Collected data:
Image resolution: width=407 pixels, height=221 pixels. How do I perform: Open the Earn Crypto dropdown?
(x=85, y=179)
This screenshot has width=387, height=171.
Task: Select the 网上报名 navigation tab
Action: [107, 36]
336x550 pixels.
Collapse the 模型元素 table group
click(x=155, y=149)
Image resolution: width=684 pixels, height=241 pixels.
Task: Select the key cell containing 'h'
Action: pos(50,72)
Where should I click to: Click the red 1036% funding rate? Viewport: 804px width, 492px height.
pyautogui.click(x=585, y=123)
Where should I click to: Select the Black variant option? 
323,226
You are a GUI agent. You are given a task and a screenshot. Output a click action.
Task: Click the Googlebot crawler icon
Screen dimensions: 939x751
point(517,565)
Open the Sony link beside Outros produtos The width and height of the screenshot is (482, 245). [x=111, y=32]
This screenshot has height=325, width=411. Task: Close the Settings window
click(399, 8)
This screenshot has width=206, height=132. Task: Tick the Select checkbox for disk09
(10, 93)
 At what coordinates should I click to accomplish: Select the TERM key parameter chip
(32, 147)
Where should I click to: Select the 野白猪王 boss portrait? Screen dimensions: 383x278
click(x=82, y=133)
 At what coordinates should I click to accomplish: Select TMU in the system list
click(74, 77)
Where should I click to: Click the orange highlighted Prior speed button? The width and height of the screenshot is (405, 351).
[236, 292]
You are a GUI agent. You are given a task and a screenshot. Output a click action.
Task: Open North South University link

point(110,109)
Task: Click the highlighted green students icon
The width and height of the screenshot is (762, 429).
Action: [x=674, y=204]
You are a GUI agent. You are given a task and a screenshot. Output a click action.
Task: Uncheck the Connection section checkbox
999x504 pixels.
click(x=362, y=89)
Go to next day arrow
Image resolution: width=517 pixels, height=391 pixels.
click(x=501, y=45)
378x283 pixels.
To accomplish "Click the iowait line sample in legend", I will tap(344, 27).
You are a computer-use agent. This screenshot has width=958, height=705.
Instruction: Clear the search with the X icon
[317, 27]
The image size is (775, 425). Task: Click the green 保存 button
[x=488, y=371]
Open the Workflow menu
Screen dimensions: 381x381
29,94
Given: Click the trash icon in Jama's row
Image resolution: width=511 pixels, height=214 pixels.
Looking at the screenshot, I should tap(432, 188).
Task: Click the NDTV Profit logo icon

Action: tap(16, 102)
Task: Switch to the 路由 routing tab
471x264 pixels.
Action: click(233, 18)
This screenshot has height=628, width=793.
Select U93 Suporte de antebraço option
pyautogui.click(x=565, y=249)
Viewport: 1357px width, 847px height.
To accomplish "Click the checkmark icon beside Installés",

**YOUR GOAL:**
Copy out the data above word for word, starting at its first line and ending with the line that contains "336x550 pixels.".

**WRITTEN ANSWER:**
Image resolution: width=407 pixels, height=221 pixels. How do I perform: Open the Earn Crypto dropdown?
(x=85, y=179)
This screenshot has width=387, height=171.
Task: Select the 网上报名 navigation tab
Action: [107, 36]
336x550 pixels.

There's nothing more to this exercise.